Naked Lunch is a 1991 surrealist science fiction drama film written and directed by David Cronenberg and starring Peter Weller, Judy Davis, Ian Holm, and Roy Scheider. It is an adaptation of William S. Burroughs' 1959 novel of the same name, and an international co-production of Canada, Britain, and Japan.

The film was released on 27 December 1991 in the United States by 20th Century Fox, and 24 April 1992 in the United Kingdom by First Independent Films. It received positive reviews from critics, but was a box office flop, garnering only $2.6 million out of a $17–18 million budget due to a limited release. It won numerous honours, including the National Society of Film Critics Award for Best Director and seven Genie Awards, notably Best Motion Picture. Naked Lunch has since become a cult film, acclaimed for its surrealistic visual and thematic elements.

Plot
In 1953, Exterminator William Lee finds that his wife Joan is stealing his supply of insecticide to use as a recreational drug. Lee is arrested by the police, and he begins hallucinating due to being exposed to the insecticide. Lee comes to believe that he is a secret agent, and his boss, a giant talking beetle, assigns him the mission of killing Joan, who is allegedly an agent of an organization called Interzone Incorporated. Lee dismisses the beetle's instructions and kills it. Lee returns home to find Joan having sex with Hank, one of his writer friends. Shortly afterwards, he accidentally kills her while attempting to shoot a drinking glass off her head to emulate William Tell.

Having inadvertently accomplished his mission, Lee flees to Interzone, located in a city somewhere in North Africa. He spends his time writing reports concerning his mission; these documents, at the insistence of his visiting literary colleagues, are eventually compiled into the titular book. While Lee is addicted to assorted mind-altering substances, his replacement typewriter, a Clark Nova, becomes a talking insect which tells him to find Dr. Benway by seducing Joan Frost, a doppelgänger of his dead wife. There is a row at gunpoint with Joan's husband Tom, after Lee steals his typewriter, which is then destroyed by the Clark Nova insect. Lee also encounters Yves Cloquet, who is apparently an attractive young gay Swiss gentleman. However, Lee later discovers that Yves is merely disguised as a human, and that his true form is a huge monstrous shapeshifting centipede.

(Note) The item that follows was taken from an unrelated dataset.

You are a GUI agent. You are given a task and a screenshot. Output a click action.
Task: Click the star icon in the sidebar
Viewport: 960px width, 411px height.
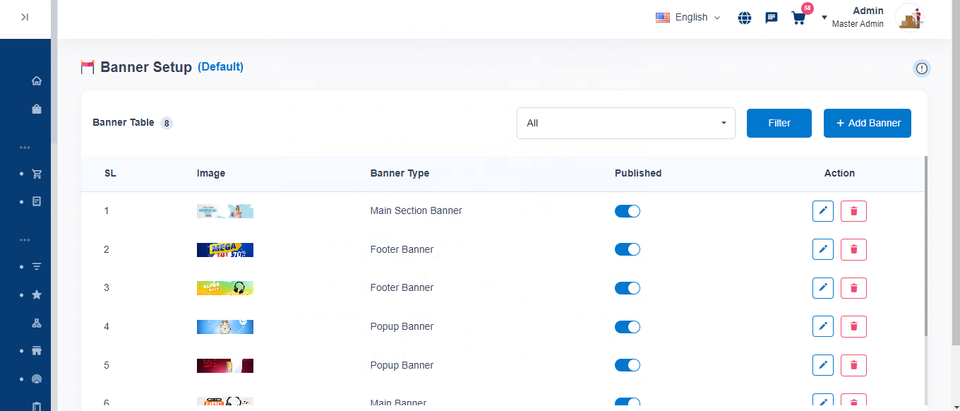pyautogui.click(x=37, y=295)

After concluding that Dr. Benway is actually secretly masterminding a narcotics operation for a drug called "black meat" which is supposedly derived from the guts of giant Brazilian centipedes, Lee encounters Tom's housekeeper Fadela, previously observed to be an agent of the narcotics operation. Fadela reveals herself as Dr. Benway in disguise. After being recruited as a double agent for the black meat operation, Lee completes his report and flees Interzone to Annexia with Joan Frost. Stopped by the Annexian border patrol and instructed to prove that he is a writer as he claims, Lee produces a pen. When this proves insufficient for passage, Lee, now having realized that accidentally murdering his wife has driven him to become a writer, demonstrates his William Tell routine using a glass atop Joan Frost's head. He again misses, and thus re-enacts the earlier killing of his wife. The border guards cheerfully bid him welcome to Annexia, and his new life as a writer. Lee is shown shedding a tear at this bittersweet accomplishment.

Cast

Production

Development

The screenplay for Naked Lunch is based not only on Burroughs' novel, but also on other fiction by him, and autobiographical accounts of his life. Cronenberg said it was necessary to "Throw the book away" as a direct adaptation would have been far too expensive and "would be banned in every country in the world."

The shooting of Joan Lee is based on the 1951 death of Joan Vollmer, Burroughs' common-law wife. Burroughs shot and killed Vollmer in a drunken game of "William Tell" at a party in Mexico City. He would later flee to the United States. Burroughs was convicted in absentia of homicide and sentenced to two years, which were suspended. Burroughs stated in the introduction to his book Queer that Joan's death was the starting point of his literary career, saying: "I am forced to the appalling conclusion that I would have never become a writer but for Joan's death".

Music
The film score is composed by Cronenberg's staple composer, Howard Shore, and features free jazz musician Ornette Coleman. The music of the Master Musicians of Jajouka led by Bachir Attar is also featured throughout the film. The use of Coleman's composition "Midnight Sunrise", recorded for his Dancing in Your Head album, is relevant, as author William S. Burroughs was present during the 1973 recording session.

Release

Box office
Naked Lunch was released on 27 December 1991 in a limited release of 5 theaters, grossing $64,491 on its opening weekend. It went on to make $2,641,357 in North America.

Critical reception
On Rotten Tomatoes the film has a 70% rating based on 37 reviews, with an average rating of 7/10. The consensus reads, "Strange, maddening, and at times incomprehensible, Naked Lunch is nonetheless an engrossing experience." On Metacritic, it has a weighted average score of 67 out of 100 based on reviews from 16 critics, indicating "generally favorable reviews".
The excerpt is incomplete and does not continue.